Never hand-edit trust on a live host. Use the agent so the validate-reload-health-check-rollback safety net applies — a bad manual sshd_config edit can lock you out, and trstctl won't remove existing trust without explicit confirmation.
Serving status: the SSH CA is served by the running control plane (protocols.ssh.enabled, default off): cert issuance at /ssh/..., the OpenSSH binary KRL at /ssh/krl (sshd's RevokedKeys consumes it), and workflow API/CLI coverage for status, trust rollout evidence, attested user cert issue, KRL revocation, and host retirement. The CA key stays in the isolated signing service, never the API process, with every step recorded as an immutable event and tenant data isolated at the database layer. SSH host-key discovery is also served via ssh discovery sources on the outbox worker; privileged trust rewrites still need the explicit agent-safe rollout workflow — see Current limitations.
Short TTLs require renewal. That's the security benefit, but plan the renewal path for long-running sessions.

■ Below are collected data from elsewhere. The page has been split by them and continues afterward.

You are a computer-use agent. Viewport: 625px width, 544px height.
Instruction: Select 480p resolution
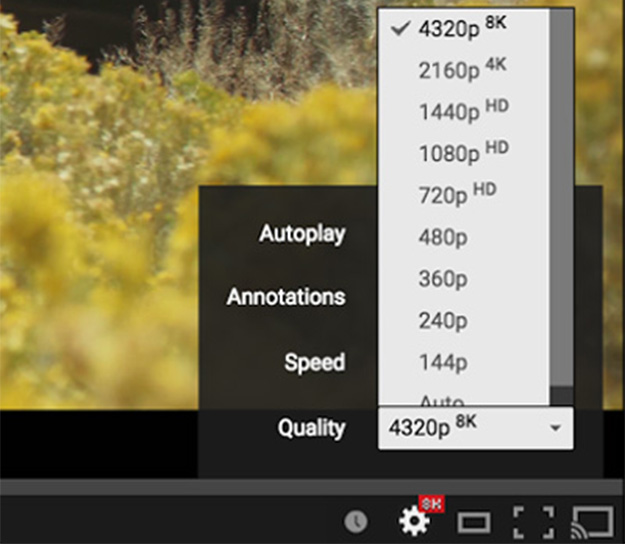click(x=443, y=237)
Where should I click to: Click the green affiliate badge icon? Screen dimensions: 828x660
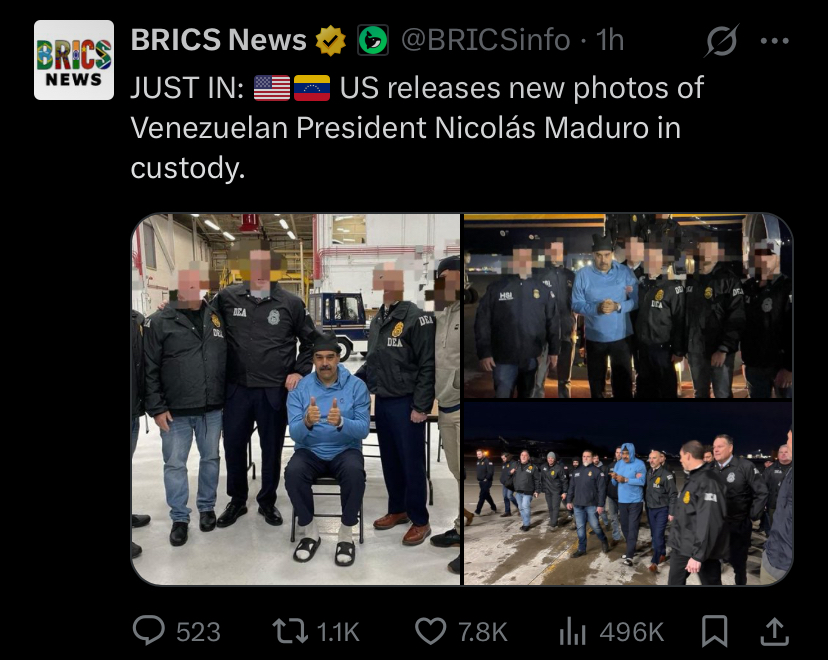pyautogui.click(x=373, y=40)
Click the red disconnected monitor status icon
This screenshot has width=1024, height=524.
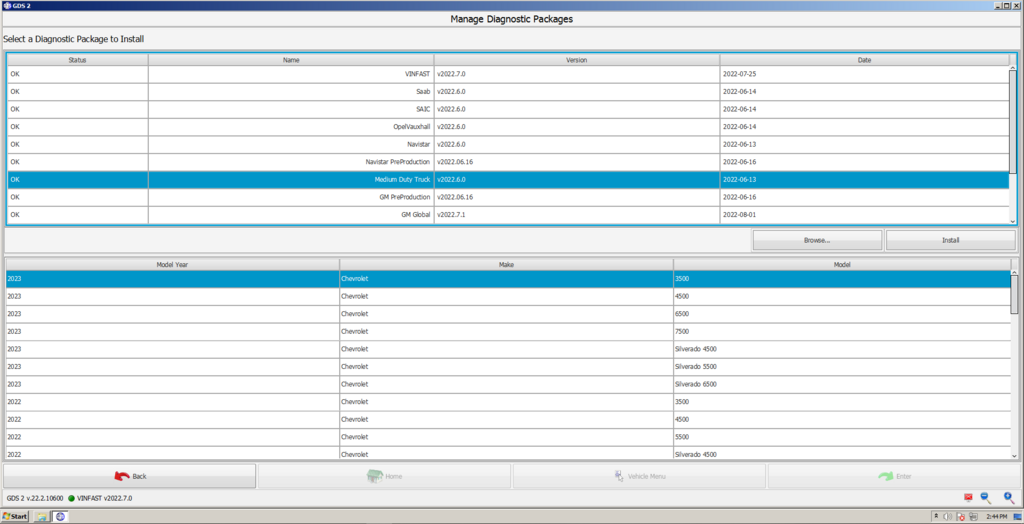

KRL distribution is push-based. Revoking a certificate means distributing the updated KRL to hosts — budget for that propagation.

Reference

CA operations: IssueUserCert, IssueHostCert, AuthorityKey (for TrustedUserCAKeys / @cert-authority), KRL.RevokeSerial, KRL.Distribute.
Served API/CLI: GET /api/v1/ssh/status, POST /api/v1/ssh/trust-rollouts, POST /api/v1/ssh/attested-user-certs, POST /api/v1/ssh/certificates/revoke, POST /api/v1/ssh/hosts/retire; trstctl ssh status|trust-rollout|issue-attested-user|revoke|retire-host.
Agent config: SSHDConfigPath, TrustedUserCAKeysPath, AllowUnconfirmedRemoval (default false).
Attested issuance: AttestedUserCertIssuer.Issue (method+payload → cert).
Events: ssh.cert.issued, ssh.attested_cert.issued, ssh.trust.added, ssh.trust.removed, ssh.trust.rolled_back, ssh.trust.rollback_failed.
Standard: OpenSSH certificate format (PROTOCOL.certkeys).
Design deep-dive: SSH trust-rewrite design.